Udało nam się zamienić parę słów, dopóki nie oznajmił, że czas go nagli. Wyczułam, że to tylko wymówka i zrobiło mi się przykro z tego powodu, czego rzecz jasna, nie dałam po sobie znać. Puściłam go jednak, obiecując sobie, że drugim razem nie dam spławić się tak łatwo.
Do naszego drugiego spotkania doszło szybciej niż się spodziewałam.
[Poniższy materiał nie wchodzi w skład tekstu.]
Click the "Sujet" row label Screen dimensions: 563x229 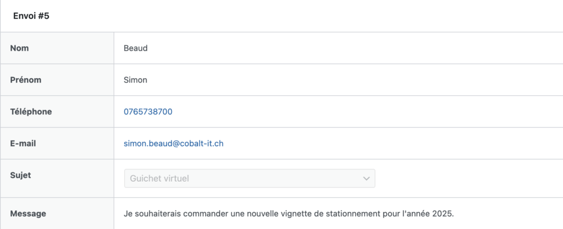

Idąc Szmaragdową Łąką z daleka wypatrzyłam jego sylwetkę. Poruszała się szybko, wręcz z prędkością błyskawicy, goniąc za dużo wolniejszą sarną. Dopadł ją bez wysiłku, a w następnej wgryzł się w delikatną gardziel ofiary. Przełknęłam gwałtownie ślinę, wyobrażając sobie smak krwi, którego nie znosiłam.
Aleksander zamierzał zabrać się za ucztę, kiedy odwrócił głową i dostrzegł moją osobę. Przez chwilę wachał się, zastanawiał się co ma zrobić. Przywołał mnie do siebie nieznacznym gestem łapy. Ruszyłam w jego kierunku pewnym krokiem, choć intensywna woń karmazynowego płynu podrażniała mój węch.
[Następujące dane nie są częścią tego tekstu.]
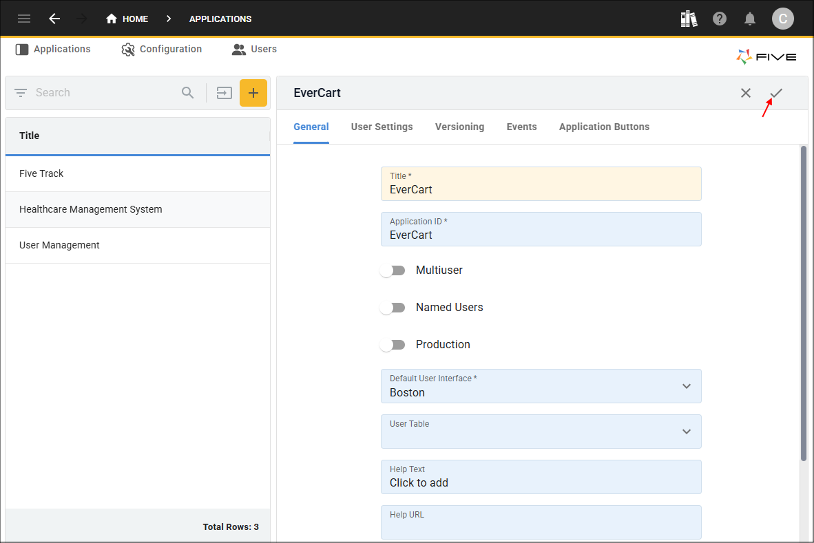Viewport: 814px width, 543px height.
Task: Click the import icon beside search
Action: [x=225, y=93]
— Witaj — przywitał się. — Może się przyłączysz? — Spojrzał na sarnę, a potem na mnie.
Na jego kłach widoczna była świeża krew.
— Nie dziękuje — odmówiłam. — Jem jedynie padlinę.
— Rozumiem — powiedział.
Nic więcej, zrobił tylko to. Nie posłał mi krzywego spojrzenia ani nawet się nie zdziwił. Przyjął ten fakt i tyle. Zaskoczyło mnie to tak, że dopiero po dłuższej chwili zauważyłam, że basior nie jest pewien co powinien dalej uczynić.
— Jeśli chcesz możesz wrócić jedzenia — zasugerowałam delikatnie.
— Jesteś pewna, że nie będzie ci to przeszkadzać? — upewnił się, pochylając się nieświadomie nad ofiarą.
— Oczywiście. — Uśmiechnęłam się pewnie.
Wydawało mi się, że moje towarzystwo wprawiało basiora w lekkie zakłopotanie.
— A tobie nie będzie przeszkadzało, że stoję tak nad tobą, gdy będziesz jadł?
< Aleksander? >
Brak komentarzy:
Prześlij komentarz
Zostaw po sobie ślad!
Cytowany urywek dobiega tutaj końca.